Le professeur Pollard a déclaré que le projet d’Oxford avait pris une longueur d’avance grâce aux travaux déjà réalisés sur les coronavirus Sars et Mers suite aux épidémies de ces dernières années.

« Lorsque ce nouveau virus est apparu, des travaux étaient déjà en cours à Oxford sur le coronavirus de Mers et un vaccin était en cours d’essai sur des humains », a-t-il déclaré. « Ce qui s’est passé, c’est que le code génétique du nouveau coronavirus a été découvert en janvier et qu’il a été possible de revenir à ce code génétique et de fabriquer ces nouveaux vaccins très rapidement », a-t-il expliqué. Et d’ajouter : « Ils ont été développés en laboratoire et emmenés dans une usine de fabrication à Oxford pour préparer les premières doses en vue des essais ».

Le professeur Pollard a clairement indiqué que l’essai d’Oxford n’était pas garanti pour produire un vaccin efficace, en disant « Nous devons procéder à des essais cliniques afin de déterminer si les vaccins fonctionnent bien et combien de temps la protection offerte par les vaccins pourrait durer – si elle est effectivement efficace.

Rien n’est encore sur

David Nabarro, professeur de santé mondiale à l’Imperial, a averti qu’il pourrait ne jamais être possible de développer un vaccin sûr et efficace contre la maladie, et que l’humanité pourrait devoir « trouver des moyens de vivre avec ce virus comme menace constante ».

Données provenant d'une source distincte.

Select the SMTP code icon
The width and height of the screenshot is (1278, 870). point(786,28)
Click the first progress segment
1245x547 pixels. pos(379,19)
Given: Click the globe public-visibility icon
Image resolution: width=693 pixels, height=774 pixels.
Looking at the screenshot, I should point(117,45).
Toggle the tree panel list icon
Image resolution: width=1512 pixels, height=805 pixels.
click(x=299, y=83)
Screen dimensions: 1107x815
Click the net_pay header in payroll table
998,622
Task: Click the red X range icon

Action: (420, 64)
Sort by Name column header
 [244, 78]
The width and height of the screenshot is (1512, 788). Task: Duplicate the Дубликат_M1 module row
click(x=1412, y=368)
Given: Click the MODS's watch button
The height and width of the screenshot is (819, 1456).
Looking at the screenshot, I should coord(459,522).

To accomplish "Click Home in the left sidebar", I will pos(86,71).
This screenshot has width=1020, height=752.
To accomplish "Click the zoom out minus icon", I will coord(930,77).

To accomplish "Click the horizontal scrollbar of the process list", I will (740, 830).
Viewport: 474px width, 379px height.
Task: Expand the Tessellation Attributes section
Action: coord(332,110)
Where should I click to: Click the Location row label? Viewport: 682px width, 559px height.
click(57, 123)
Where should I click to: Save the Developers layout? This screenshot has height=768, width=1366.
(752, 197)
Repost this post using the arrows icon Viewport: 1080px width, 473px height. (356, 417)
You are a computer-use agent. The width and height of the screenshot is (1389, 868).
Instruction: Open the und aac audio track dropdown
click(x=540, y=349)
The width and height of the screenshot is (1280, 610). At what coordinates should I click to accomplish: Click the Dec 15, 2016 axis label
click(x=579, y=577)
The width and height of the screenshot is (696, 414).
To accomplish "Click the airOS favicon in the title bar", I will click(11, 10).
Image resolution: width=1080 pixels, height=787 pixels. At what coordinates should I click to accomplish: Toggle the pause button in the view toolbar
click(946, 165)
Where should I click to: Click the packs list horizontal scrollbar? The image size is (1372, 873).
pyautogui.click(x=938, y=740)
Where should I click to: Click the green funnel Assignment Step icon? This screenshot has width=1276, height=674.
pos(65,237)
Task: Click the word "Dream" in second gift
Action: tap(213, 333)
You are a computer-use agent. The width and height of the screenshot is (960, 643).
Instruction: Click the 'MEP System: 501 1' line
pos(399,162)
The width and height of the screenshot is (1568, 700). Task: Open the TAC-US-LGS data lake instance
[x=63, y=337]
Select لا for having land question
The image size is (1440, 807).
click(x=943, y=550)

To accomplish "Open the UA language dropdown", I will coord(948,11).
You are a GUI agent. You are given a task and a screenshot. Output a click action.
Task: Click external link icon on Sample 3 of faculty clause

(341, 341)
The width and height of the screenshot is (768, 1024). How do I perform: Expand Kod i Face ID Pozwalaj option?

Le ministre de la santé a également lancé un avertissement : « Rien de ce processus n’est certain. Le développement d’un vaccin est une question d’essais et d’erreurs, et d’essais encore. C’est la nature même du développement des vaccins ». Il a déclaré avoir dit au professeur Gilbert et au professeur Robin Shattock de l’Imperial que le gouvernement « les soutiendra jusqu’au bout et leur donnera toutes les ressources nécessaires pour réunir les meilleures chances de succès le plus rapidement possible ».